What Americans can learn from the Scandinavian approach to parenting.
In most places in North America parents wouldn’t dream of leaving a baby outdoors while they ducked into Starbucks for a minute, but in Scandinavian countries seeing a stroller or three outside a café is actually pretty normal—even when the snow is falling. It sounds a little chilly, but the bundled babies are actually warm, it’s just the lifestyle that’s chill.
Now, if you’re not actually in Scandinavia, leaving your baby next to a bike rack while you run in for a coffee is probably neither safe or legal, but some parts of the Scandinavian approach to parenting do translate to life on this side of the Atlantic.
Here are four to consider:
Their warm feelings about winter
The sleepy babies left outside cafés are a prime example of how Scandinavians are not scared of winter. They let their babies sleep outside all the time, and the babies seem to love it. One study out of Finland actually found that babies who nap out in the cold winter air stay asleep longer than those sleeping indoors.
The practice has benefits beyond preparing children for Finland’s longest season (and is common in Norway, Sweden, Denmark and Iceland, too). It seems napping out in the cold might actually prevent colds.

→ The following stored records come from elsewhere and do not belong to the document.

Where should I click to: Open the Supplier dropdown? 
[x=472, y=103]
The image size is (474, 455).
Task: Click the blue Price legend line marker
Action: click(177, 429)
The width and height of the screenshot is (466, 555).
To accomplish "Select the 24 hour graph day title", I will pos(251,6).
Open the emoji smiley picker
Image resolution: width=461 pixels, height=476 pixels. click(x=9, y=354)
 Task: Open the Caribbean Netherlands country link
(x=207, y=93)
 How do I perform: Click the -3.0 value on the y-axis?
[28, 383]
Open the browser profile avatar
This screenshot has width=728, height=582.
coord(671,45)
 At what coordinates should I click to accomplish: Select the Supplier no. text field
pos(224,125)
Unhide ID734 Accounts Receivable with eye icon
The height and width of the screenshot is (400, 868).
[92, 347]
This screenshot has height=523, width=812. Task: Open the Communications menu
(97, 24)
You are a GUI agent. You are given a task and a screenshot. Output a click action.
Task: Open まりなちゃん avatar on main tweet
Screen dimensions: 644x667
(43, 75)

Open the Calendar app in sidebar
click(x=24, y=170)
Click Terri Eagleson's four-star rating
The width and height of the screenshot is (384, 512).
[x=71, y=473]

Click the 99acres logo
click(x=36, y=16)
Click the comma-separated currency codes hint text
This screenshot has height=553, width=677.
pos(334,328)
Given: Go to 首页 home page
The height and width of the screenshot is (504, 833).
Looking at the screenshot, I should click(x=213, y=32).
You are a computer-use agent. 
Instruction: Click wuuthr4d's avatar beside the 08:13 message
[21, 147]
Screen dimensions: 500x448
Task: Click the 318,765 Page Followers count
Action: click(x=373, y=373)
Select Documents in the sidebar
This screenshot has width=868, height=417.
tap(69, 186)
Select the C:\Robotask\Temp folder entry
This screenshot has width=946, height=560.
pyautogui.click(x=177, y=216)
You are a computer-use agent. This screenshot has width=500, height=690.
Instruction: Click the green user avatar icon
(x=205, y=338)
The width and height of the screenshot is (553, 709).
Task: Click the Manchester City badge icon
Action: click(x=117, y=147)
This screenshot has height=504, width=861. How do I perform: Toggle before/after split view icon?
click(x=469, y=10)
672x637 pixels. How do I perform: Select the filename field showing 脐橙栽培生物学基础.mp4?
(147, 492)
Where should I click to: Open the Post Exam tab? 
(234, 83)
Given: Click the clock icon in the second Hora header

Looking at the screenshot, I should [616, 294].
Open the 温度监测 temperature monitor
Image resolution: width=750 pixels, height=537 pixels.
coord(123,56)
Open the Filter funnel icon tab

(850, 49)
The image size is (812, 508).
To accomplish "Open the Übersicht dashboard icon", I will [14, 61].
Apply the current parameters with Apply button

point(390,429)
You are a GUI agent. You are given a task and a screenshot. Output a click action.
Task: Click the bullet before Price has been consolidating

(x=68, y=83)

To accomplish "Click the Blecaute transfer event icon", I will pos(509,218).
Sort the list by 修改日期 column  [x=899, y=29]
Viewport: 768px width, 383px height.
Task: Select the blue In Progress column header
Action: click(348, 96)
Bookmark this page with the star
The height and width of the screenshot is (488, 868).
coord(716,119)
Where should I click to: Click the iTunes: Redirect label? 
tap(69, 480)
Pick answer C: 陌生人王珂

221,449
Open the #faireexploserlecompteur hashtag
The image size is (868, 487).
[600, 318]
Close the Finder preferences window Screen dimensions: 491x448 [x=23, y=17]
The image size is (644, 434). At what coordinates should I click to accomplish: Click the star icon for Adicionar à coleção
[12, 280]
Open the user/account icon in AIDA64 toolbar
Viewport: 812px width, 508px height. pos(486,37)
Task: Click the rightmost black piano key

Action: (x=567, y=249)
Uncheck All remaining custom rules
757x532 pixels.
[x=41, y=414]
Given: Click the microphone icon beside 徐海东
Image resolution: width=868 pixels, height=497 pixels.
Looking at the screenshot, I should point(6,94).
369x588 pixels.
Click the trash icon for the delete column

In her book, There's No Such Thing as Bad Weather: A Scandinavian Mom's Secrets for Raising Healthy, Resilient, and Confident Kids, author Linda Åkeson McGurk quotes a Swedish pediatric specialist who recommends outdoor napping, citing a Swedish study from the nineties that found preschoolers who spent six to nine hours outside per week were sick less often than peers who were indoors more.
The nordic notion of gender neutrality
Pink and blue baby stuff is not the norm in Nordic countries. Parents there are more likely to bundle babies in yellows, browns and stuff that can be passed down to a future sibling of either gender. And the neutrality goes beyond clothing.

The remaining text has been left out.